• [WRITTEN PROBLEM] Reproduce every line of the data below word for word, leaving out the pictures.

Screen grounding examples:
------------

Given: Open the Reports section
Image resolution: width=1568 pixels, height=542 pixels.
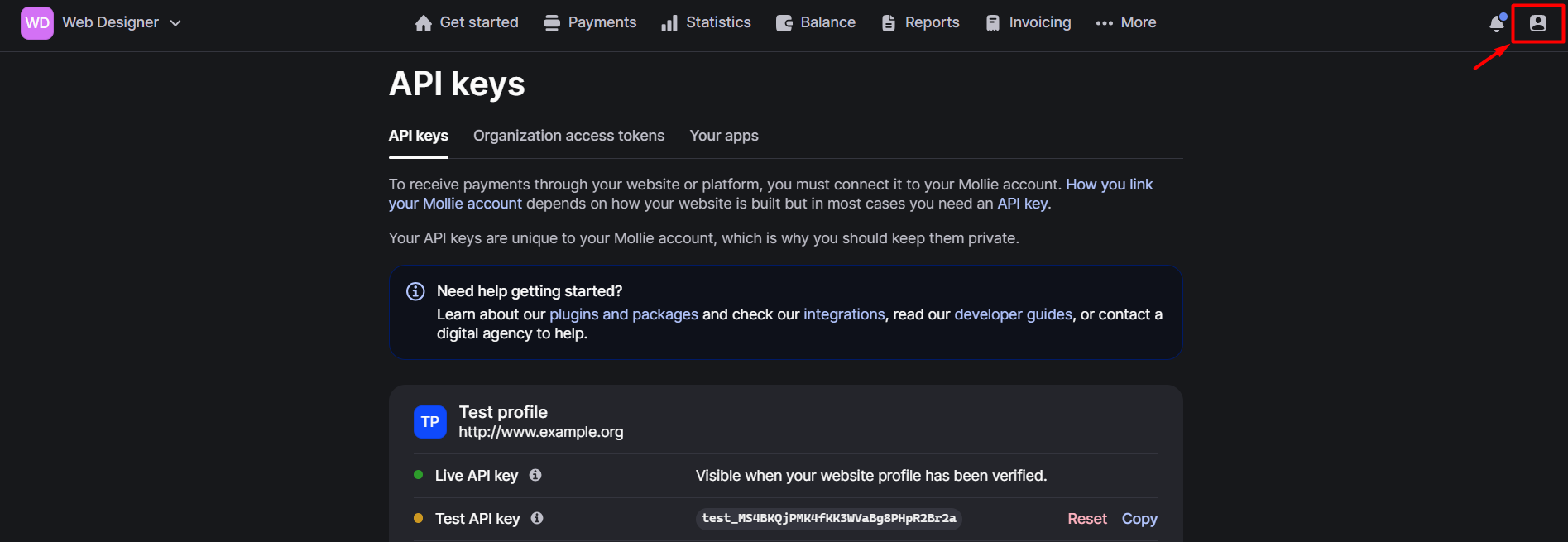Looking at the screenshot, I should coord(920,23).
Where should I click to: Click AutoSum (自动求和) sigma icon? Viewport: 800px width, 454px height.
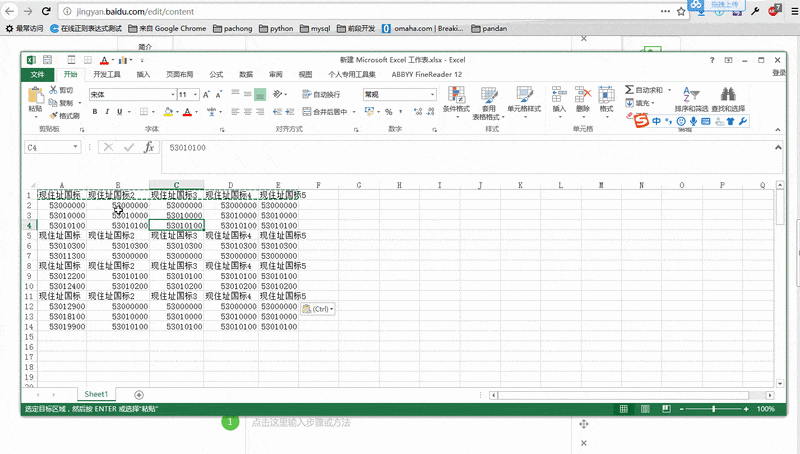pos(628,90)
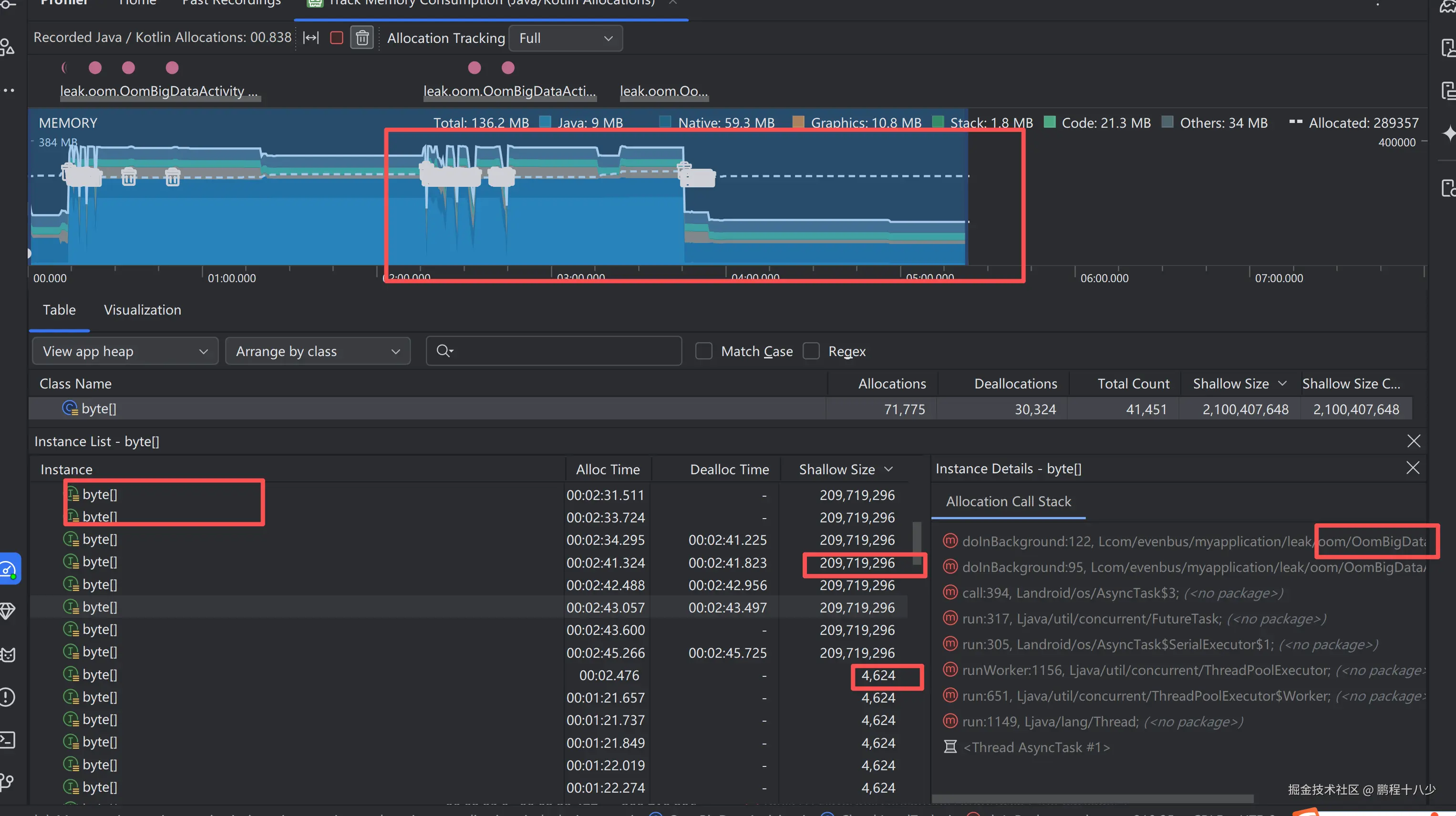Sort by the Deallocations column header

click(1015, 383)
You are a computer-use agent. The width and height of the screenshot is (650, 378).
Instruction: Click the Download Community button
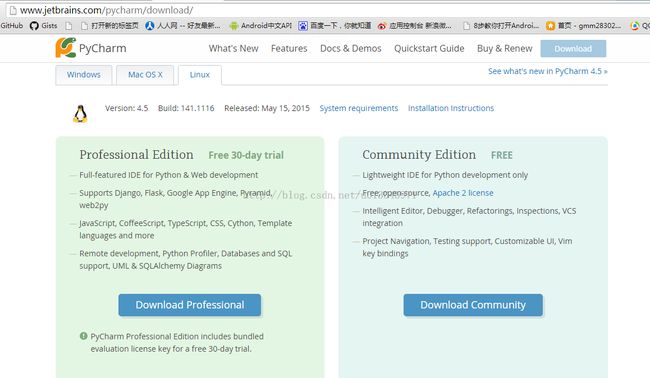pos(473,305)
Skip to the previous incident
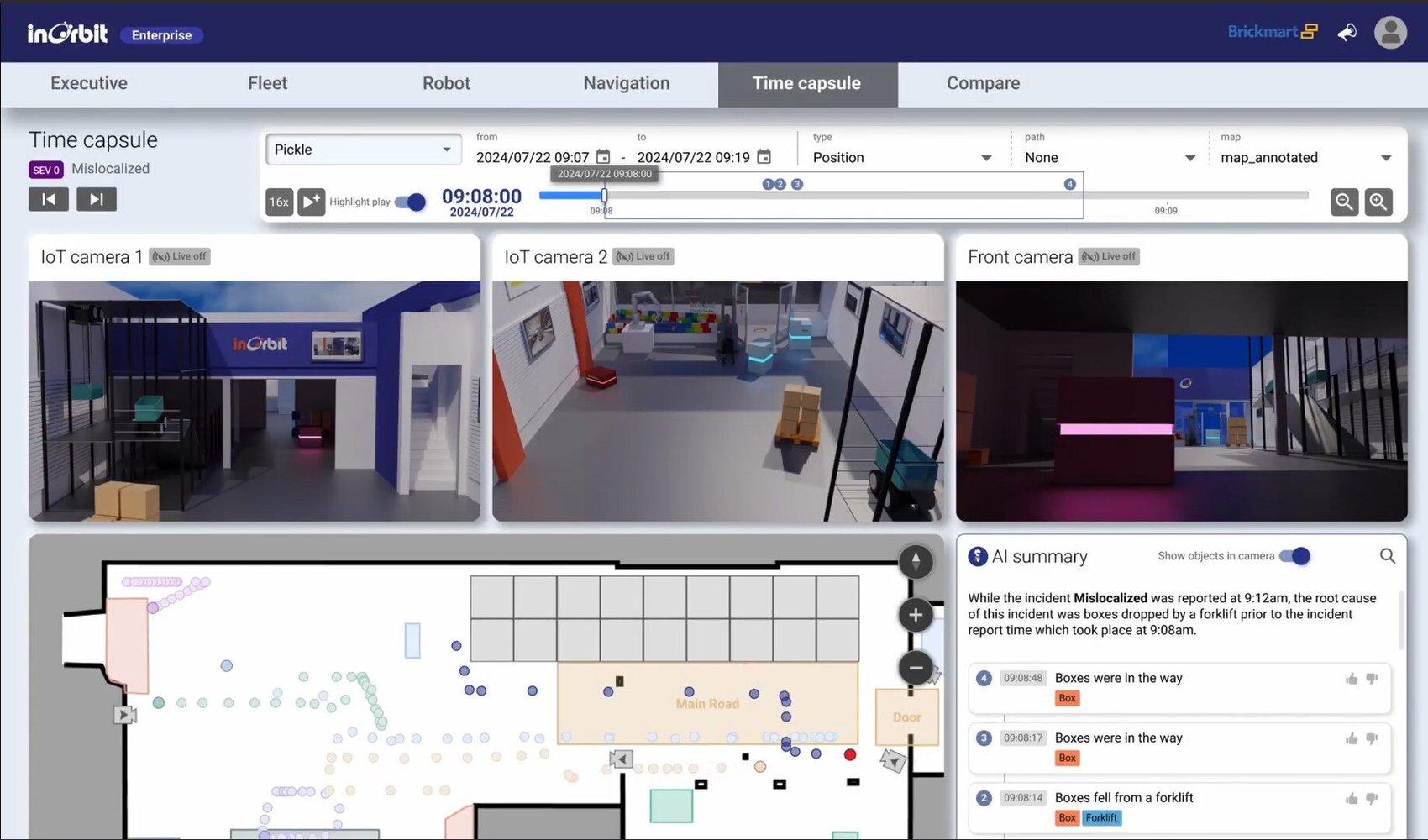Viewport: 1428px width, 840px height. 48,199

------------

• [RESULT]
Given: Open the Reports section
Image resolution: width=1568 pixels, height=542 pixels.
Looking at the screenshot, I should coord(920,23).
Where should I click to: Click AutoSum (自动求和) sigma icon? Viewport: 800px width, 454px height.
pos(628,90)
Sort by the Deallocations column header

click(1015, 383)
You are a computer-use agent. The width and height of the screenshot is (650, 378).
Instruction: Click the Download Community button
pos(473,305)
Skip to the previous incident
Viewport: 1428px width, 840px height. 48,199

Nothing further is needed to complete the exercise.